仮面をつけたその男の声は、妙に淡々としていた。


「……ハイネセン、かっ!」


ノインが歯を食いしばった瞬間、腕に、胸に、体中に――冷たい感覚が走り力が抜けていく。


「やめろ……やめてくれ!」


背中を押さえつけられたまま、ノインは必死に叫ぶ。


「俺には家族がいるんだ! 娘のために、スキルがいる……! あれがなきゃ……!」


だが、応答はなかった。


代わりに、ひとつ、またひとつと、自身から“何か”が抜けていく感覚だけが、確かにあった。


冷たい汗が背筋を這う。


「せめて……一つだけでも……! 頼む……!」


その叫びを、嗤うように遮った声があった。


「——安心したまえ、ノイン君」


暗がりの中から姿を現したのは、変わらぬ笑みを貼りつけたハイネセンだった。


「君のスキルは、私が“有効活用”してやるよ。何も心配はいらない」


「やめろ……頼む……っ」


ハイネセンは歩み寄り、しゃがみ込むと、ゆっくりと耳元で囁いた。


「君はもう、“何も持たない者”になった。
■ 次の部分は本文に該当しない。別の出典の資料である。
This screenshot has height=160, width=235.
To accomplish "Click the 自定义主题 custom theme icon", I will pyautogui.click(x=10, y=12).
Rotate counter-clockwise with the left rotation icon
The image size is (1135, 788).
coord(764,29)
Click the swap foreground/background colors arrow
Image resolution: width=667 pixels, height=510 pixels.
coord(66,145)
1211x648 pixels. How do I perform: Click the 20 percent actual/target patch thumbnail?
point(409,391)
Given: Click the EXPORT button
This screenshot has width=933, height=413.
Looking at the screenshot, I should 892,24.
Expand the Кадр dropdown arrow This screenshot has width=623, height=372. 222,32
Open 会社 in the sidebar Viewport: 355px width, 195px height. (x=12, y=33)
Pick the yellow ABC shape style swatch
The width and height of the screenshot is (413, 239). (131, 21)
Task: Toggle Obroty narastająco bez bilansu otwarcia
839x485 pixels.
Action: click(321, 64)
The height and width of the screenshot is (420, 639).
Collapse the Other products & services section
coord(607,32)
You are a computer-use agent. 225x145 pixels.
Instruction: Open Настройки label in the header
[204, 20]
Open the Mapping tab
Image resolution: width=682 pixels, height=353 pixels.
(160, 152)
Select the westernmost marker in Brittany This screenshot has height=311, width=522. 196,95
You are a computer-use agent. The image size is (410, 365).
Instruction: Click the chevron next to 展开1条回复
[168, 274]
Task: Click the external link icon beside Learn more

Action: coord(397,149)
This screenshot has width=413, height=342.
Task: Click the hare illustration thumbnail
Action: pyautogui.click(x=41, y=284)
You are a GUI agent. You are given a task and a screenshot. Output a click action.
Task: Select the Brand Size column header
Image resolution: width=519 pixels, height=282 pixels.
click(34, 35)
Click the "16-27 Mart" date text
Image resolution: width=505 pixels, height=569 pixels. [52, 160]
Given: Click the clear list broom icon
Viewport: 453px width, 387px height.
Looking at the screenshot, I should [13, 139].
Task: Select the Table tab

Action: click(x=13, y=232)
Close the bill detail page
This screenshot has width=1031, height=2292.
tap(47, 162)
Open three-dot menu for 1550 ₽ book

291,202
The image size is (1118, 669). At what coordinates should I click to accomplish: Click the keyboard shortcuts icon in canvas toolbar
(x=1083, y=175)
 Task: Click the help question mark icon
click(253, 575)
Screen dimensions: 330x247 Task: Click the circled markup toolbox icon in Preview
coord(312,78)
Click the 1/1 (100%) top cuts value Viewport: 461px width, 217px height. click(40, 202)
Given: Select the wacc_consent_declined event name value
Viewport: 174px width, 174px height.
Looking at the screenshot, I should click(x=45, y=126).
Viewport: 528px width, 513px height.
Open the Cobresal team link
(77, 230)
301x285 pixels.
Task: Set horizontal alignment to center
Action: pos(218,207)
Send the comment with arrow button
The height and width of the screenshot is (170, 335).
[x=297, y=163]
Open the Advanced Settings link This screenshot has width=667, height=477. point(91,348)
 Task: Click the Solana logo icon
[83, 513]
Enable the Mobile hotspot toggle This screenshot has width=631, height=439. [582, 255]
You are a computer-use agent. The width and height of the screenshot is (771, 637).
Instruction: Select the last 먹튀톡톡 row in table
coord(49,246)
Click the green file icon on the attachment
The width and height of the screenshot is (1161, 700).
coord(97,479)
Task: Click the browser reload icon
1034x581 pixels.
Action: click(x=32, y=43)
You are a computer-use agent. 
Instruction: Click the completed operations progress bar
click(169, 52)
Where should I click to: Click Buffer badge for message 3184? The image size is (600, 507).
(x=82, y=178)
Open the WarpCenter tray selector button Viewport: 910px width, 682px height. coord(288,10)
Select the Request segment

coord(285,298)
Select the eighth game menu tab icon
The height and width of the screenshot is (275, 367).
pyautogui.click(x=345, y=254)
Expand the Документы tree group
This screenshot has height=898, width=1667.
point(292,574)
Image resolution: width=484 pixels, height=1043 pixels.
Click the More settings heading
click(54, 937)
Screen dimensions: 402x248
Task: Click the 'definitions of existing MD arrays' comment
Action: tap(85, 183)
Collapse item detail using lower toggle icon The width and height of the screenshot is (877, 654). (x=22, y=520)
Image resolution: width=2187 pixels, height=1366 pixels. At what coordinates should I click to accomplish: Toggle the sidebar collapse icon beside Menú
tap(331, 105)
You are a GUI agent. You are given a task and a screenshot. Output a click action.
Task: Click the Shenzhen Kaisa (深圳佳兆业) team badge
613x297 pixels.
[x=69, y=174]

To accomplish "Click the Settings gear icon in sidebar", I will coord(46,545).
ただの“何者でもない者”だ」


ハイネセンは言い終えると、立ち上がりながらコートの裾を軽く払った。

その仕草には一片の余韻も、哀れみもない。ただ、薄汚れた靴を避けるように足元の地面を気にしただけだった。


「行こうか」


背後に控えていた仮面の男――“影”は黙って頷き、ノインを一瞥してから足音も立てずに踵を返す。

ハイネセンもまた、飄々とした足取りでその場を後にした。


「……ハイネセン……」


かすれた声が、吐き出される。


「貴様の番が来るのを……待ってるぞ……」


その言葉を最後に、彼は全てのスキルを剥がされ、静かに――

ノインは闇の中へと、消えていった。